The door to my daughter's teen cave opened with an ominous creak.
I saw this from the corner of my eye. I was in the master bedroom, multi-tasking: folding clothes, listening to music, and quasi-dancing to earn steps in my weekly Fitbit challenge.
The daughter inched closer and stuck her head in the door.
"That song is on my playlist," she said, sounding puzzled, looking at my phone.
Uh-oh. Not good. ONE TIME, about FIVE YEARS ago, I made the mistake of alluding to a song she liked that was playing on the car radio. "We use that in Jazzercise," I said innocently. Had I looked into the rear view mirror, I would have seen her face frozen into a mask of horror. She later informed me she had been permanently scarred.
I don't even take Jazzercise anymore. (And there isn't anything wrong with it. It was fun.)
But it doesn't matter.
Semantics matter. She's a teen. I'm a mom. Not mommy. Mom.
I used to "mommy blog." But I stopped. It seemed stupid. My kids were older; I wasn't really a mommy anymore, was I? It had been fun. But that ship had sailed.
"You could 'family blog,' " my husband suggested.

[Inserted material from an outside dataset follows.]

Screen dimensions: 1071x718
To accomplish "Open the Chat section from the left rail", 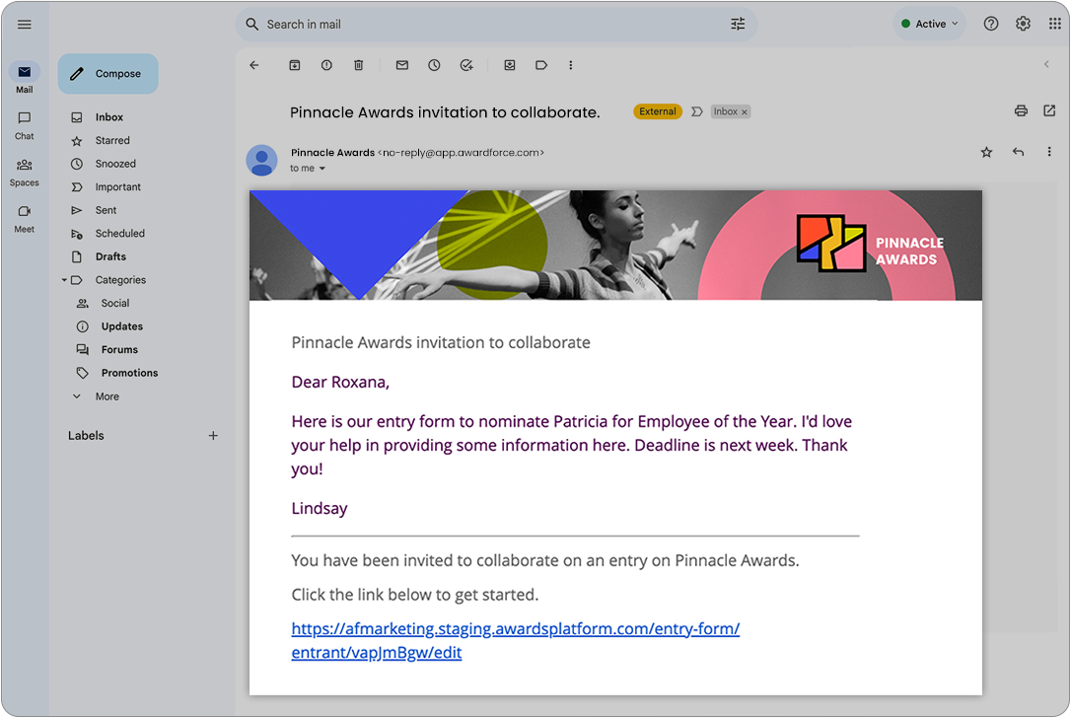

Hmmm. Wait.
I could, couldn't I?
Semantics. Maybe that's the key.
After all, I used to be a features writer. Now I'm a "content creator."
I still get paid to write.
Semantics. Mommy, mom, content, articles .... It is, in the end, all just a manner of speaking.
Words matter, of course - just ask my daughter. But as we all know, actions matter more.
"Okay," she said doubtfully, looking at my phone. "I guess you can listen to it." She looked up at me pleadingly. "But .... just don't dance."